## Your instructions
In the entries below, which lines run from the one containing "Edit the listed photo entry" to the one containing "This screenshot has width=1024, height=768."? Copy exactly those lines, ends included, and no others.
==================================================
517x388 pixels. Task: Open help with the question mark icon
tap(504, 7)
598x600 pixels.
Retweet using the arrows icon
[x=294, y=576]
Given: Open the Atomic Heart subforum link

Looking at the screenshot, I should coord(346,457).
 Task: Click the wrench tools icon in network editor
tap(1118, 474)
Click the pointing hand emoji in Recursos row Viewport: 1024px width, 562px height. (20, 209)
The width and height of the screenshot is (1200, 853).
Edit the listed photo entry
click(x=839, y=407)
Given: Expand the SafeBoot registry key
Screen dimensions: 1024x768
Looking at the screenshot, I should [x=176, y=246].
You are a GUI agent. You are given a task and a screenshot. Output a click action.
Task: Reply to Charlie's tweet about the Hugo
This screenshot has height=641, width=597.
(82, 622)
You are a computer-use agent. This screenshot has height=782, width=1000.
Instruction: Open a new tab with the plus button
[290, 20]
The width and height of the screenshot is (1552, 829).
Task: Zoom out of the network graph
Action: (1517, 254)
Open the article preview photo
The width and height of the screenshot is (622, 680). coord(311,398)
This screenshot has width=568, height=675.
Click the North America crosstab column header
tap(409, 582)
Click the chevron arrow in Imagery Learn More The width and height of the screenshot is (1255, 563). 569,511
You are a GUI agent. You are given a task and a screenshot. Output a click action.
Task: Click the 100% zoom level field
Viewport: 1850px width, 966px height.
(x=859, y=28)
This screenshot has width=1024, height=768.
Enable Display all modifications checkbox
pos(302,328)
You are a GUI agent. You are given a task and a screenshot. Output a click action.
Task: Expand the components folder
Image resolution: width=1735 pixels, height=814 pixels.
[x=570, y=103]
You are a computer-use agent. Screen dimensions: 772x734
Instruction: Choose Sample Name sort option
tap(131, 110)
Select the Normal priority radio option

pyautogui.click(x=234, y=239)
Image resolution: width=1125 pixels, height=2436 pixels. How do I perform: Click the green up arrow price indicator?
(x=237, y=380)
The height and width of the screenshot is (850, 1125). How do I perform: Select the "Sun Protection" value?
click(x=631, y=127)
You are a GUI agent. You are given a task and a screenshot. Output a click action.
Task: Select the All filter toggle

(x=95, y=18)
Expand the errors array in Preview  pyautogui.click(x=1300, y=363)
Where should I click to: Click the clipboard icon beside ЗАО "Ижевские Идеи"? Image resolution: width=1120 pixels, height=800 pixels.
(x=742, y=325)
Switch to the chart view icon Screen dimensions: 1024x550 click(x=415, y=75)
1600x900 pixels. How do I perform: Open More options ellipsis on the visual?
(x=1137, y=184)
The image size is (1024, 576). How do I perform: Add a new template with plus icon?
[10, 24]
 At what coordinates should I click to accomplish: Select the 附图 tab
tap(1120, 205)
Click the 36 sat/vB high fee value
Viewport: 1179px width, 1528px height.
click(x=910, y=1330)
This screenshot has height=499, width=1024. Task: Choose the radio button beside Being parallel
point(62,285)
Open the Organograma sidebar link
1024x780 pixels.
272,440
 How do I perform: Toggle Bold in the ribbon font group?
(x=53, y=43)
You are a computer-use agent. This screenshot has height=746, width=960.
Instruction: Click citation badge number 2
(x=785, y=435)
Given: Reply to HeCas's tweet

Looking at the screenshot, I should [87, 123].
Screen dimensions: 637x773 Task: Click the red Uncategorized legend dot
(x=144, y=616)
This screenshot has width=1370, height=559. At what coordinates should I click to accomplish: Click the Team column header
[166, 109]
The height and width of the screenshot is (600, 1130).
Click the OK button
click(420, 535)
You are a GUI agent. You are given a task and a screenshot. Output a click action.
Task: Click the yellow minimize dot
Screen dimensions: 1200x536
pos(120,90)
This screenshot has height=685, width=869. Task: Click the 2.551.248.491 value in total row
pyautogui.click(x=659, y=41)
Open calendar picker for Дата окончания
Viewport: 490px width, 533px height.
==================================================
## The completed task
Edit the listed photo entry
click(x=839, y=407)
Given: Expand the SafeBoot registry key
Screen dimensions: 1024x768
Looking at the screenshot, I should [x=176, y=246].
You are a GUI agent. You are given a task and a screenshot. Output a click action.
Task: Reply to Charlie's tweet about the Hugo
This screenshot has height=641, width=597.
(82, 622)
You are a computer-use agent. This screenshot has height=782, width=1000.
Instruction: Open a new tab with the plus button
[290, 20]
The width and height of the screenshot is (1552, 829).
Task: Zoom out of the network graph
Action: (1517, 254)
Open the article preview photo
The width and height of the screenshot is (622, 680). coord(311,398)
This screenshot has width=568, height=675.
Click the North America crosstab column header
tap(409, 582)
Click the chevron arrow in Imagery Learn More The width and height of the screenshot is (1255, 563). 569,511
You are a GUI agent. You are given a task and a screenshot. Output a click action.
Task: Click the 100% zoom level field
Viewport: 1850px width, 966px height.
(x=859, y=28)
This screenshot has width=1024, height=768.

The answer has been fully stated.